Beyond the complexity of the global context and the diversity of forms of social intervention proposed by higher education institutions, in the last few years the academic community has been converging towards some basic consensus around three fundamental or “programmatic” features that distinguish service-learning:
1. The students’ protagonism in the planning, development and evaluation of the project: service-learning is a proposal of active learning, and therefore it is the students, more than the teachers, who must be the leading characters and make the activities their own responsibility
2. The development of solidarity service activities aimed at collaborating effectively with the solution of concrete community problems. We intentionally describe “service” with ” solidarity”, knowing that both terms can imply different interpretations and connotations. Unlike the word “service”, which can refer to individual and purely charitable activities, “solidarity” implies a collective doing and a “doing with” rather than a “doing for” much closer to the deeper understanding of the pedagogy of service-learning. However, the concept of “solidarity” has also been quite downgraded in recent years, which is why we have opted here for the model of solidarity as an “encounter”, as a space for social transformation and co-protagonism of those who are reduced in other models to the passive role of “beneficiaries” or “recipients”. For service-learning, the “beneficiaries” are not only the people in the community, but also the students themselves.

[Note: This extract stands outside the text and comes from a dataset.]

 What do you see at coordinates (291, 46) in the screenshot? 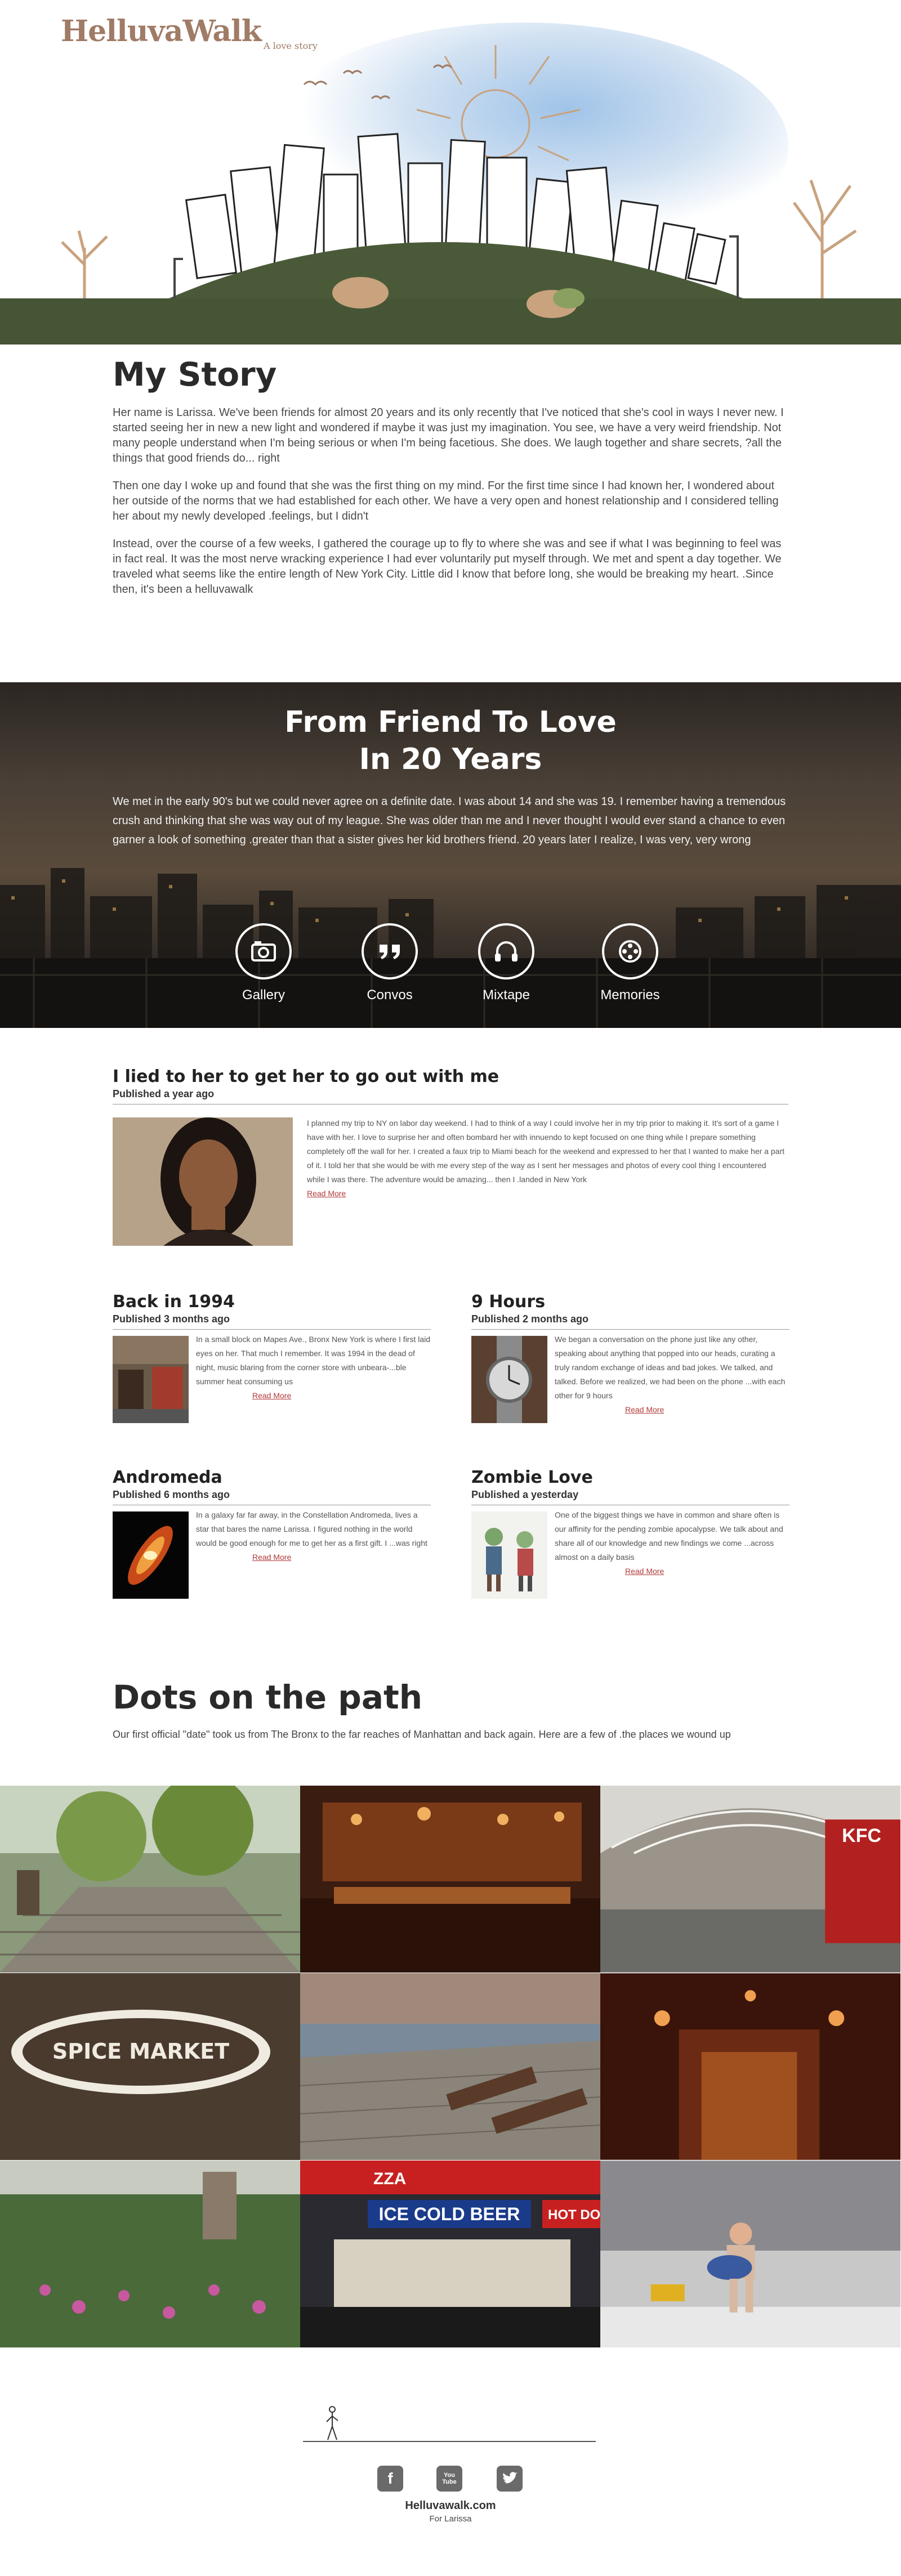
I see `logo-tagline: A love story` at bounding box center [291, 46].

By going out into the field, they will find training opportunities like the professionals and citizens that are not offered in the academic context. The ” protagonists ” or ” actors ” of a good service-learning programme are not only the students and teachers, but also the community leaders and the ” beneficiaries/co-protagonists ” of the project.

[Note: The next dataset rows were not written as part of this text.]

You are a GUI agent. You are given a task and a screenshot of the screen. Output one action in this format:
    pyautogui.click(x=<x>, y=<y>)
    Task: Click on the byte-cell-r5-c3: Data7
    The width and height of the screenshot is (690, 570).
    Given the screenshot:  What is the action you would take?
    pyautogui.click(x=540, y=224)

3. The intentional linking of solidarity practices to the learning and/or research content included in the curriculum. The leading role of teachers is fundamental, since pedagogical planning is precisely what distinguishes service-learning from other outreach, voluntary or university social responsibility practices. Overcoming old conflicts between the “outside” and the “inside” of the institution, in a good service-learning project the classroom and the workshop become engines of local development, and activities in the community are planned according to curricular content and specific research projects. The reflection of students on their own practice, and their participation in the planning and evaluation stages are instances of learning that should be intentionally planned.
In other words, we could define service-learning as an activity or program of solidarity service led by students, oriented to effectively respond to the needs of a community, and planned in an integrated manner with the curricular content in order to optimize learning.